● **The task**:
Exclude the pictures and set down, unaltered, the lines from the one that holds "Task: Click [c] after fba08 f997d75" through the end of the data.

======== Input material ========

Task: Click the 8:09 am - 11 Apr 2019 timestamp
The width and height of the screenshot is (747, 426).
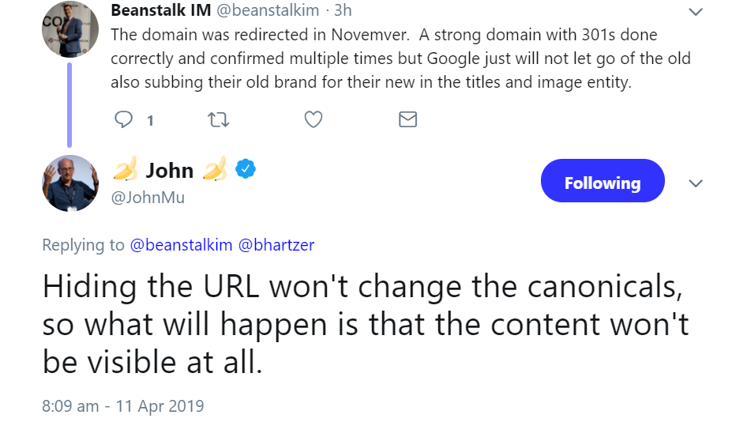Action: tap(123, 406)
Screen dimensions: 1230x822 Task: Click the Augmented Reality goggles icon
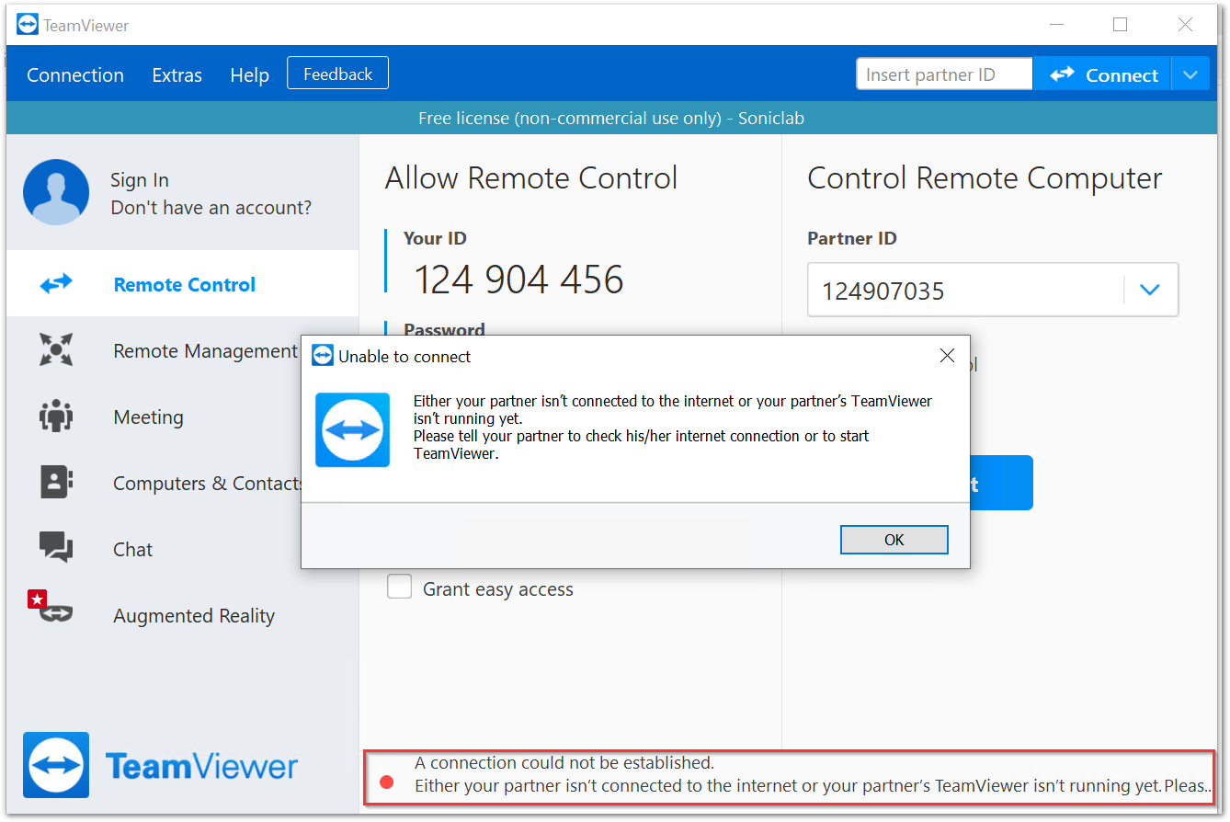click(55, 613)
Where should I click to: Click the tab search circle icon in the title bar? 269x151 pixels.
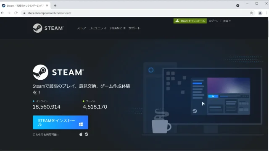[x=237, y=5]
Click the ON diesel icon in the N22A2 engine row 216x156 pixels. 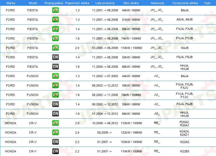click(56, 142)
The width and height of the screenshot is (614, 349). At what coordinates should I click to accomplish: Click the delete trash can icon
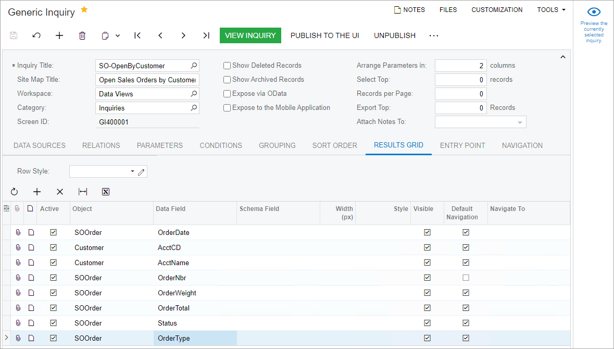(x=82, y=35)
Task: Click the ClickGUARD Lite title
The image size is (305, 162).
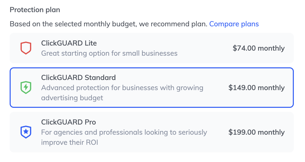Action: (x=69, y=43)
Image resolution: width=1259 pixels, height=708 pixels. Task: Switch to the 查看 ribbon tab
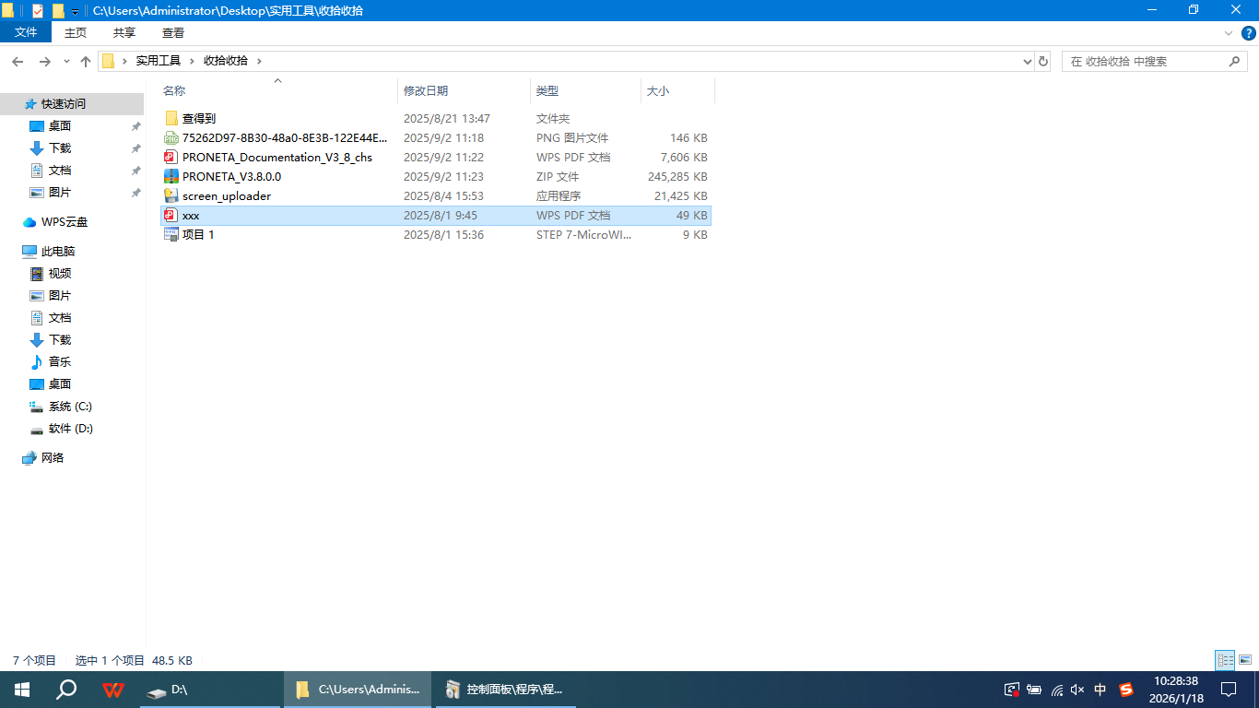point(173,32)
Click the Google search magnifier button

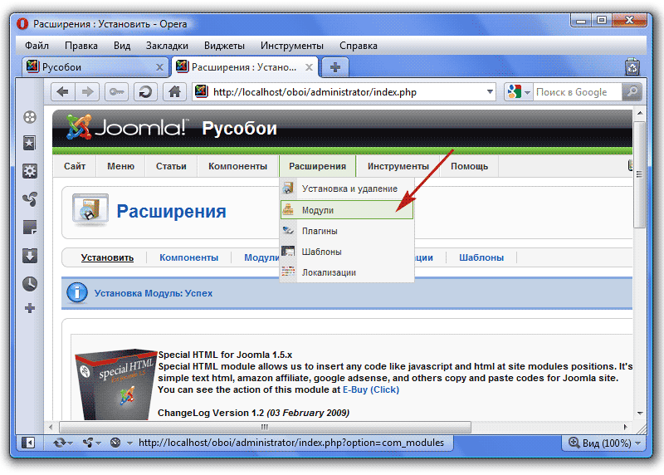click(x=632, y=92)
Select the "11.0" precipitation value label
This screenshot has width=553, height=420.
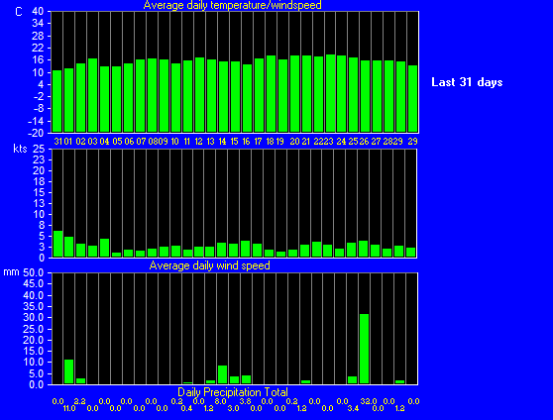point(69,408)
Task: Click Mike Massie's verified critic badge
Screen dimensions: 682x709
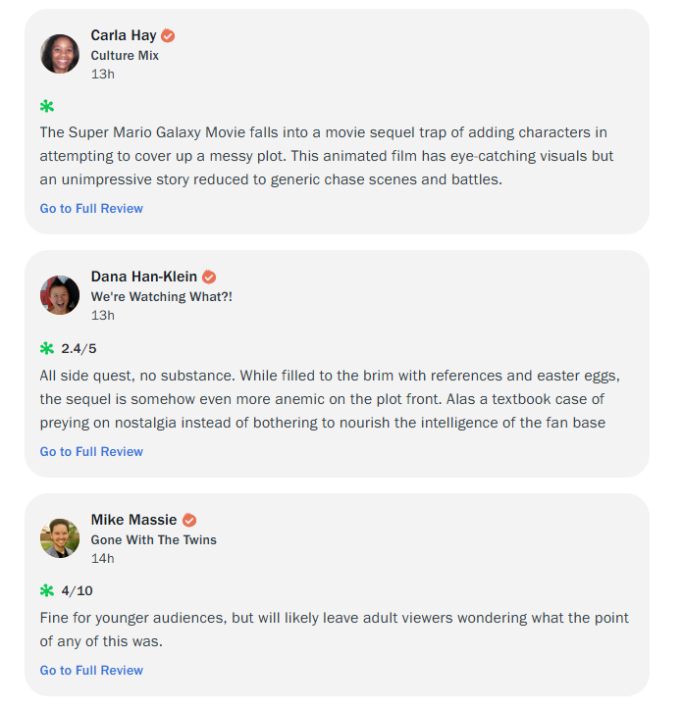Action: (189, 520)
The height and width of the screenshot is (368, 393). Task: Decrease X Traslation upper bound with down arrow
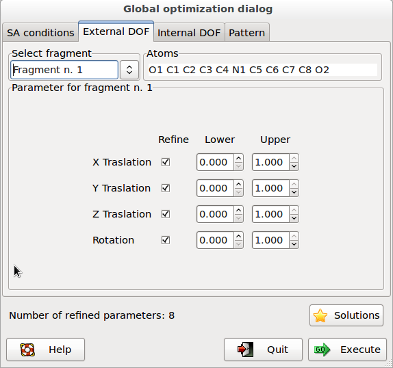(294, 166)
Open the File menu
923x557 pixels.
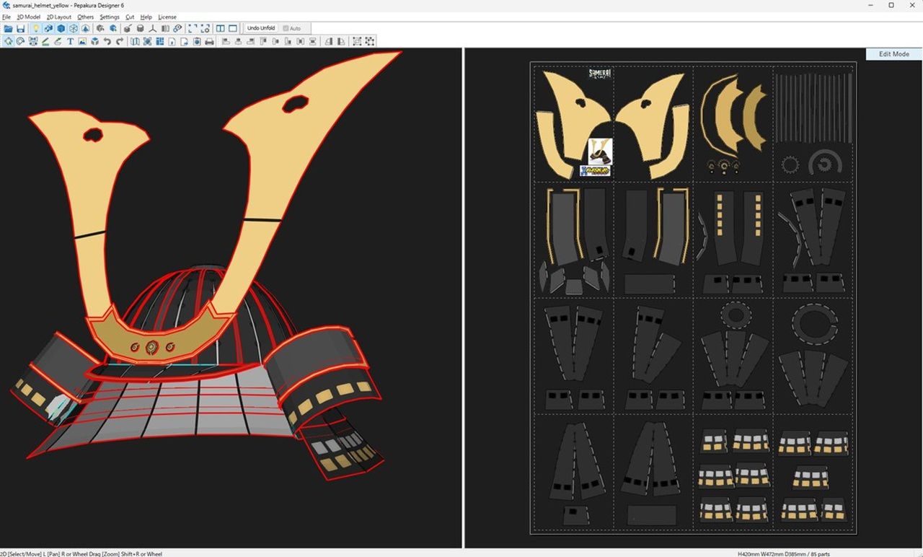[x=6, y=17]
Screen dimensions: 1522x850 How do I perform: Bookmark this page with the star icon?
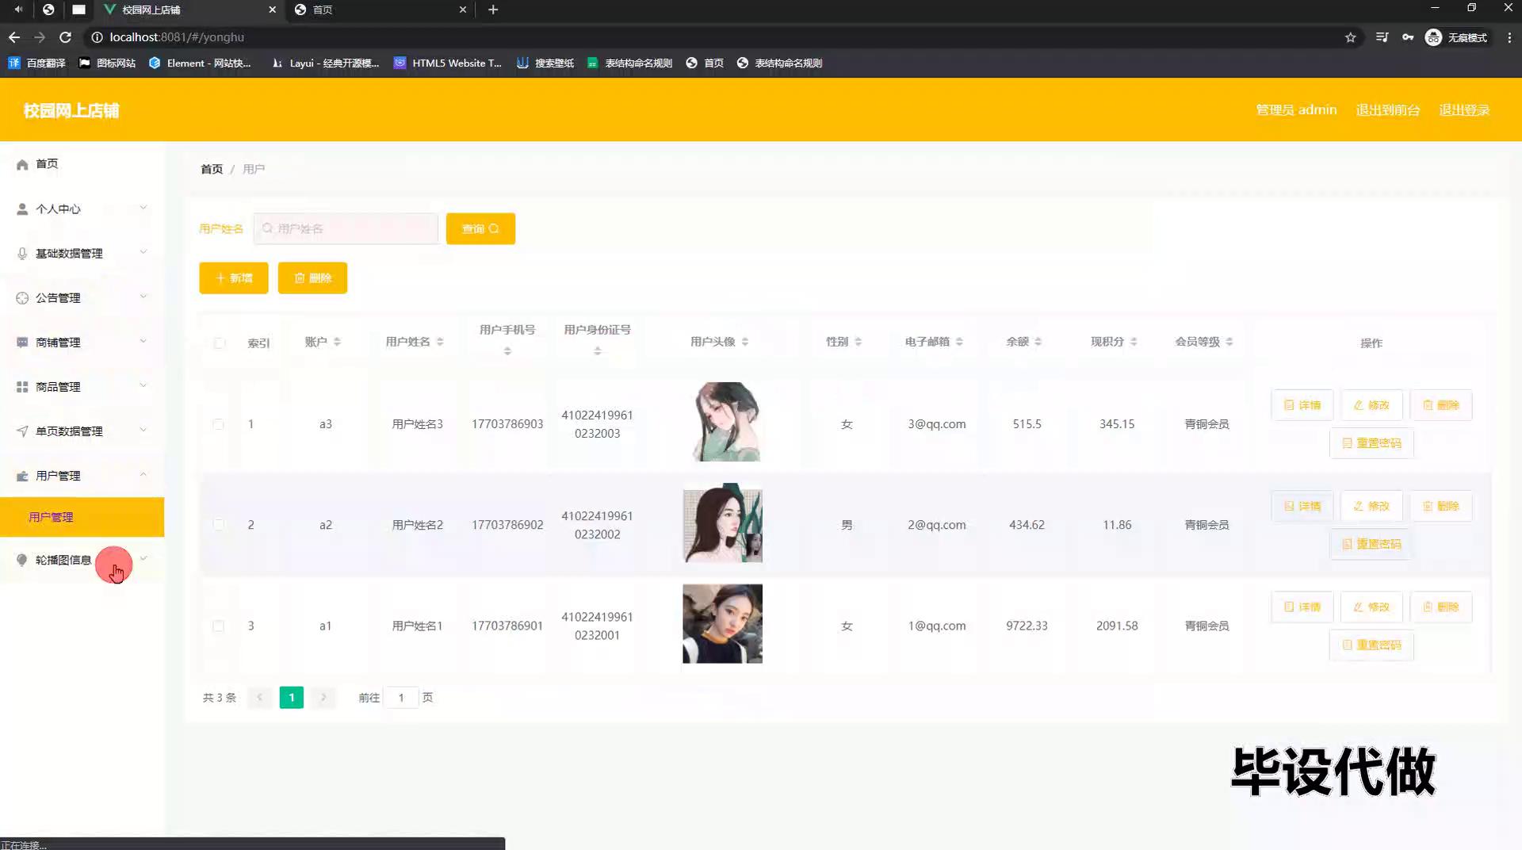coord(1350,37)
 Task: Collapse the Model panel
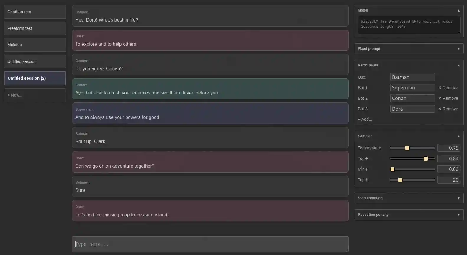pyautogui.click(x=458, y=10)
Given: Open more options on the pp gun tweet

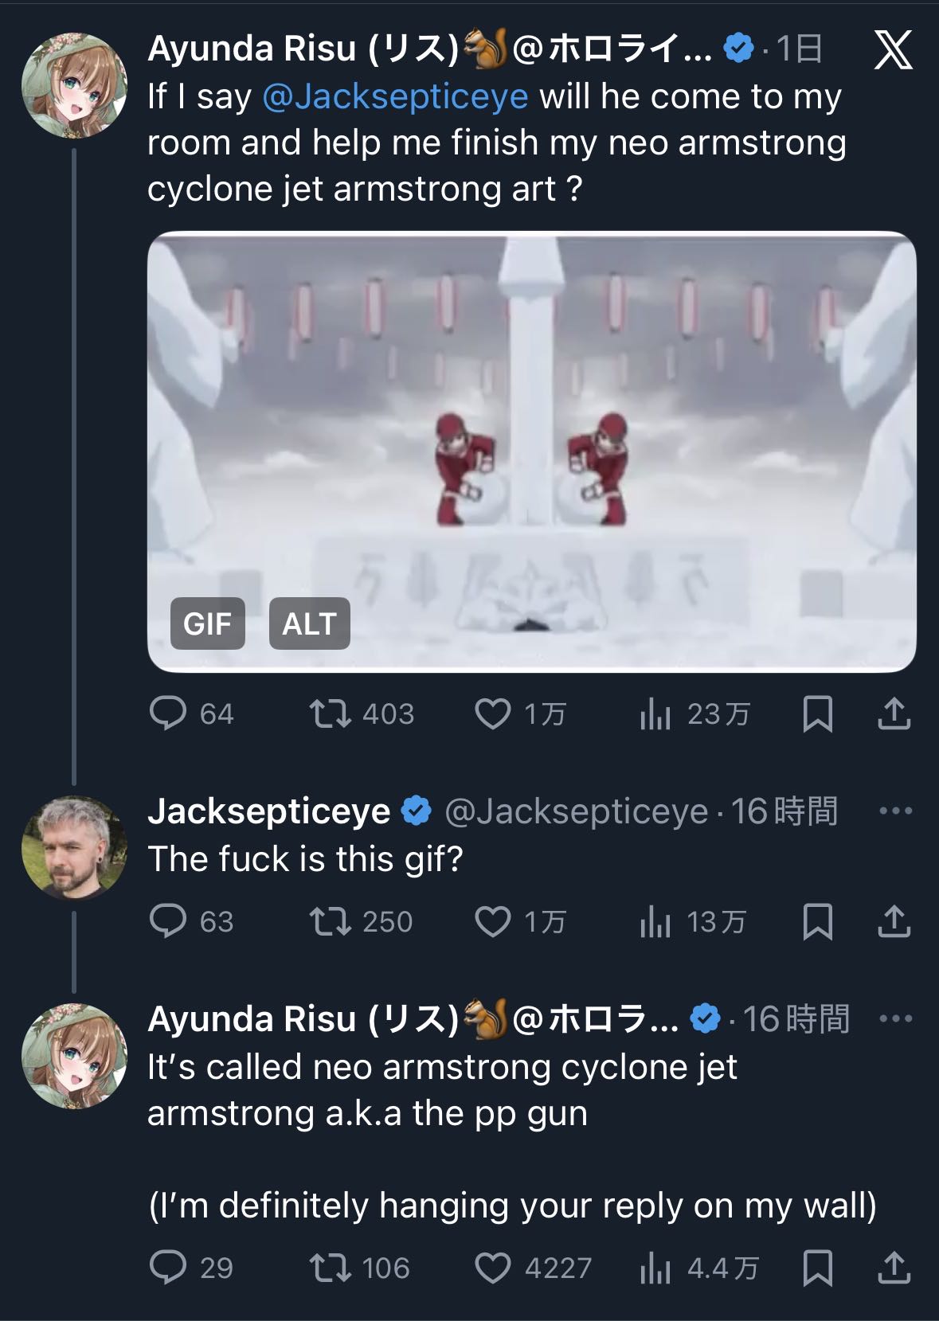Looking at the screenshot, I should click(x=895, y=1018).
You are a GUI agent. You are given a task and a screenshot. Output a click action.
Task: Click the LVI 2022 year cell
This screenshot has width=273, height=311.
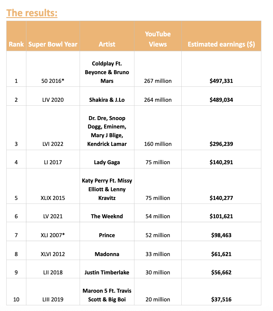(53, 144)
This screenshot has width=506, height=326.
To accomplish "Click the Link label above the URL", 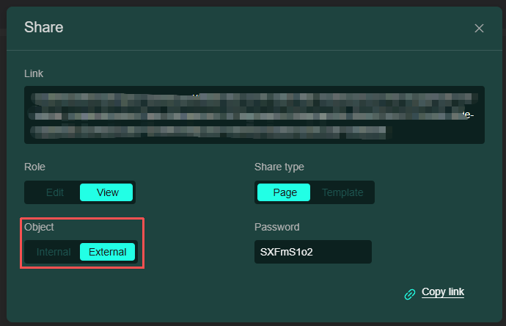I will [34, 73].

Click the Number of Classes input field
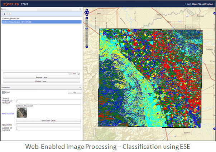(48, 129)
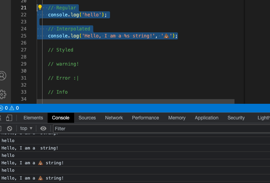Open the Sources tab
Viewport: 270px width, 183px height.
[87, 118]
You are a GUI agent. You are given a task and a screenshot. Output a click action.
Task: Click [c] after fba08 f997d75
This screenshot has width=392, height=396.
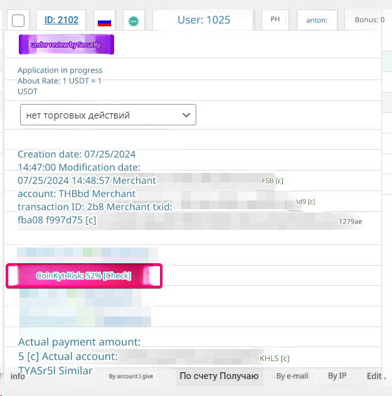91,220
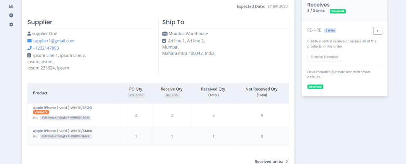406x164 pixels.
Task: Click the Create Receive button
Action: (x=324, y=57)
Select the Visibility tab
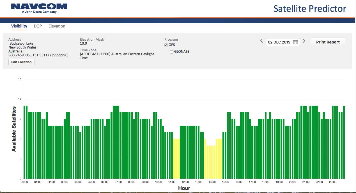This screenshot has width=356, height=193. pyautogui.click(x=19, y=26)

========

● **Answer below**:
Task: Click [c] after fba08 f997d75
This screenshot has width=392, height=396.
91,220
406x164 pixels.
Task: Click the Create Receive button
Action: (x=324, y=57)
Select the Visibility tab
This screenshot has width=356, height=193. pyautogui.click(x=19, y=26)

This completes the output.